The snorting fat pigs in particular took center stage for their races, as Dale Earn-hog Jr., Kevin Baconbits, Ham Solo, Hammah Montana, Lindsay Loham and Spongebob Spampants burst out of the gates, rounded the track and shot back into the silver van that brought them to the farm. “Can they bring home bacon?” asked announcer James Carusa from Sue Wee Flying Pig Races.
“It’s a lot of fun. It brings a lot of people out,” said Great Pumpkin Farm founder and organizer Kelly Schulz. “Every weekend, we have a different event going on, and they’re all fun.”
But the big draw was the 6-year-old pie-eating contest, which is part of the growing field of competitive eating that proponents call a serious sport. It joins similar contests around the country for hotdogs, hamburgers, pizza, wings, mushrooms, tacos, bacon, pancakes, burritos – indeed, virtually anything that can be eaten.
“Competitive eating is one of the fastest-growing sports in the world, and we believe it should be accessible to everybody,” Greenwald said. “Competitive eating is one of those things that you can go from a zero to a hero in 10 minutes, and it’s the only thing in the world that someone can do that.”

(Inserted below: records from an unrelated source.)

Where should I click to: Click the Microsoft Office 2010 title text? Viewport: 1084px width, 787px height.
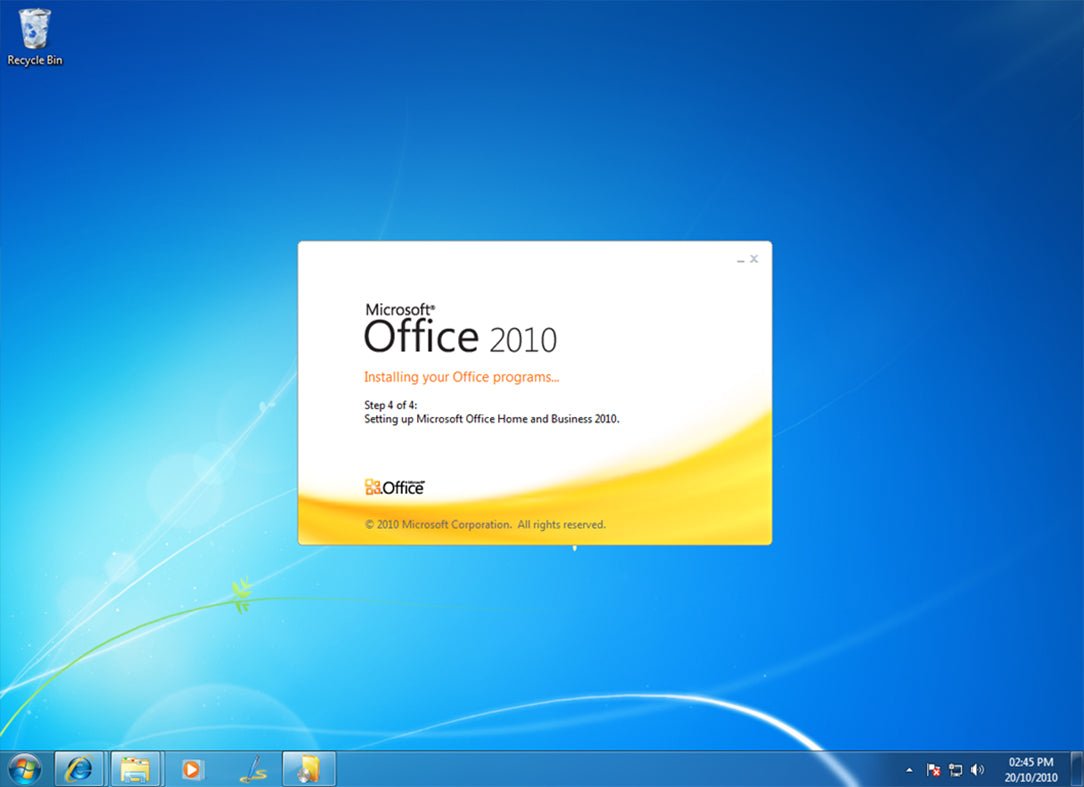(459, 330)
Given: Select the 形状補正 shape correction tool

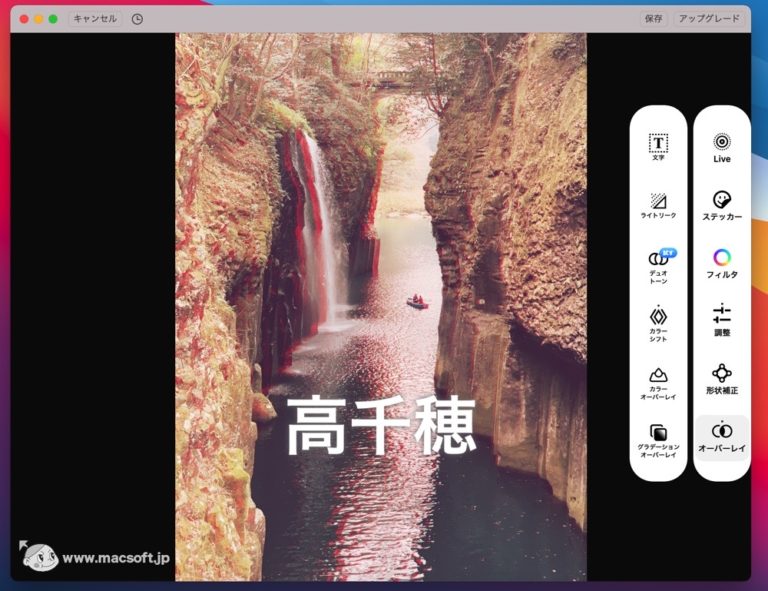Looking at the screenshot, I should pos(721,378).
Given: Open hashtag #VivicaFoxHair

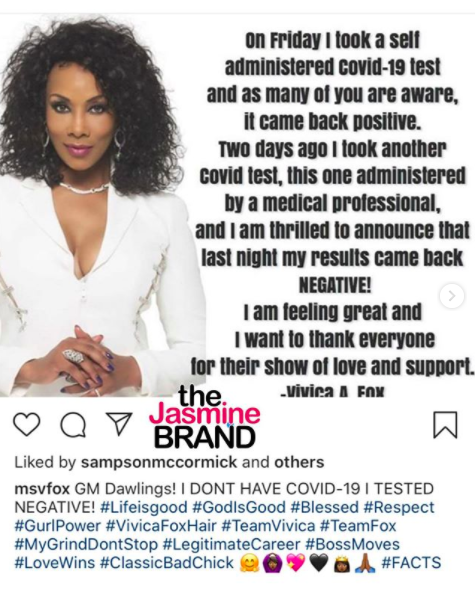Looking at the screenshot, I should click(x=161, y=526).

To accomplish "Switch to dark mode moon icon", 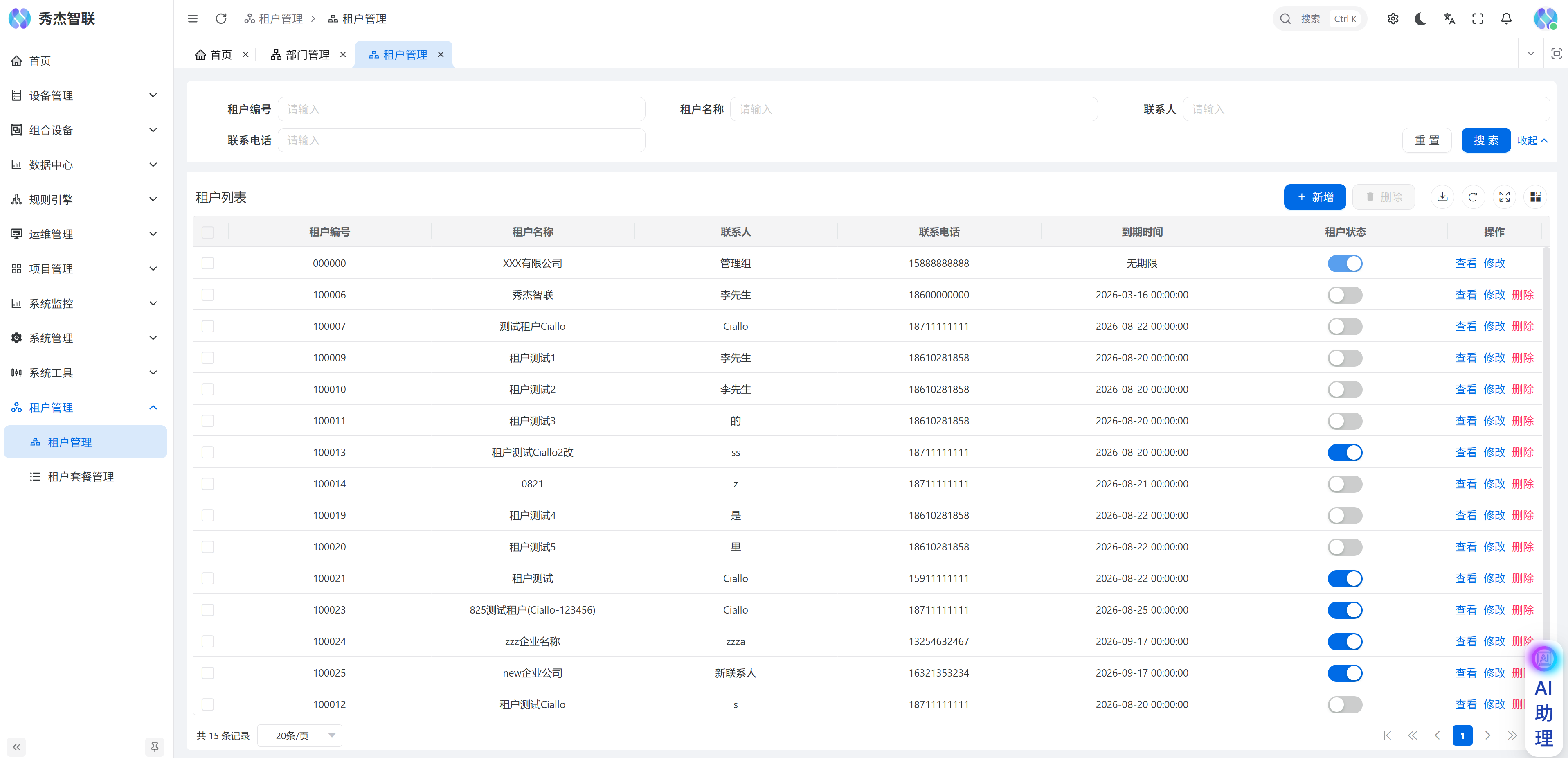I will (x=1421, y=19).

For example, Schuyler is now a regular in the circuit, and has become a national eating champion, competing coast-to-coast.
Besides the pumpkin pie and dumplings, she ate 440 chicken wings in 30 minutes for the National Wing Bowl in Philadelphia in January, 11.5 pounds of fried mushrooms in eight minutes in Kennett Square, Pa., earlier this month, 33 corn dogs in eight minutes in California in July, and 50 burgers in 17 minutes in Yuba City, Calif., in June. She is the national bratwurst-eating champion and, according to Greenwald, the world’s top-ranked independent competitive eater.
On the other hand, the sport is also open equally to professionals who travel and amateurs who stay local. There are no barriers to entry, pre-qualifications or fees, but you must be at least 18 years old.
“We want locals to participate. We want the average Joe and Jane to come in, and become a local hero,” Greenwald said. “We want everyone to come and have a good time, and possibly win some money.”
Indeed, Williamsville’s Werick, who weighs in at 270 pounds, said he started competitive eating eight years ago as a joke, but “then it just became something to do.” He’s used his winnings to pay for Halloween decorations and pumpkins for his children in the past. How did Werick feel when he finished? “Full. I’m not ready to eat something. Probably won’t eat until tomorrow,” he said. “That’s the other nice thing about the contest. It covers my food bill for the day.”
Sunday’s contest carried a $1,000 prize for first place, $500 for second, $250 for third and $50 for fourth. As an extra incentive for Schuyler, the reigning champion, Schulz tacked on a bonus: $200 for every slice she ate after exceeding the old record, for another $1,000.
Contestants in the feeding frenzy were not allowed to hold or even touch any of the food with their hands, or they would be immediately disqualified. So the nine eaters used the little white paper plates to pick up each slice and propel it past their lips as fast as they could, grabbing occasional gulps of water to wash the food down.
But the outcome wasn’t really in doubt for anyone, as Schuyler set a five-slice-per-minute pace at the start. “They pretty much just write it out to Molly,” Werick said admiringly, referring to the check for $1,000 that comes with first place. Other contestants included Jermoie “Zombie Boy” Tremont, Jennifer “The Torrenado” Torres, Zach Stelter, “The Black Hole” Rick Harrington and Mark “Dayton Destroyer” Fromholt.